Do this – Please pull out the stretch of rows from the line containing "Click the share" through the end of the rows, and repeat those lines exactly.

Supplied data –
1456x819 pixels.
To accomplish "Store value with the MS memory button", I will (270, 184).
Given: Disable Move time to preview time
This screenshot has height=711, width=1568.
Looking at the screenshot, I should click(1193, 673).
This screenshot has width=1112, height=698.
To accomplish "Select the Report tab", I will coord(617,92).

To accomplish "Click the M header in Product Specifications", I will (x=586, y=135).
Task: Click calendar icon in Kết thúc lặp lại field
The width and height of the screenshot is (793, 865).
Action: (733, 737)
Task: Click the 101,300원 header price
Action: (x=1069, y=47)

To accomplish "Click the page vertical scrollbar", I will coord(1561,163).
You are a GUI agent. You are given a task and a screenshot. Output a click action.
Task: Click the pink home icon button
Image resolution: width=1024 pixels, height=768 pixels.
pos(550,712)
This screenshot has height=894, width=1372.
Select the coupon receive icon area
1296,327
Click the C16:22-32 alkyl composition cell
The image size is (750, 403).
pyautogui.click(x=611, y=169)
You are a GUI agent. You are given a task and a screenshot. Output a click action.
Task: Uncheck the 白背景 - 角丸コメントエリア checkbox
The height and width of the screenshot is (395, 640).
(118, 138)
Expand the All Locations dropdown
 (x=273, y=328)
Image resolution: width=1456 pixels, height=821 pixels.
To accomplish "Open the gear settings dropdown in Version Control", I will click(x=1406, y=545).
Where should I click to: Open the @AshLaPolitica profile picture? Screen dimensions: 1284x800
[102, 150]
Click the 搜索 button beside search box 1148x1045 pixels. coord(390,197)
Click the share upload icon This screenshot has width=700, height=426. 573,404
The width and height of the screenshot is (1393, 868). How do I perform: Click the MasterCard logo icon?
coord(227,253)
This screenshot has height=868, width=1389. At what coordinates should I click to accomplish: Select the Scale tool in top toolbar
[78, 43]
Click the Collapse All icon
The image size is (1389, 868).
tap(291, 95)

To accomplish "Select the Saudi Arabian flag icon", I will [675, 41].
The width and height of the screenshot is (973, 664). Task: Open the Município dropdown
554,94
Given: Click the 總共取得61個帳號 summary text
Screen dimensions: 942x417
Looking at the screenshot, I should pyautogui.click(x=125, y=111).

Expected answer –
Click the share upload icon This screenshot has width=700, height=426. 573,404
The width and height of the screenshot is (1393, 868). How do I perform: Click the MasterCard logo icon?
coord(227,253)
This screenshot has height=868, width=1389. At what coordinates should I click to accomplish: Select the Scale tool in top toolbar
[78, 43]
Click the Collapse All icon
The image size is (1389, 868).
tap(291, 95)

To accomplish "Select the Saudi Arabian flag icon", I will [675, 41].
The width and height of the screenshot is (973, 664). Task: Open the Município dropdown
554,94
Given: Click the 總共取得61個帳號 summary text
Screen dimensions: 942x417
Looking at the screenshot, I should pyautogui.click(x=125, y=111).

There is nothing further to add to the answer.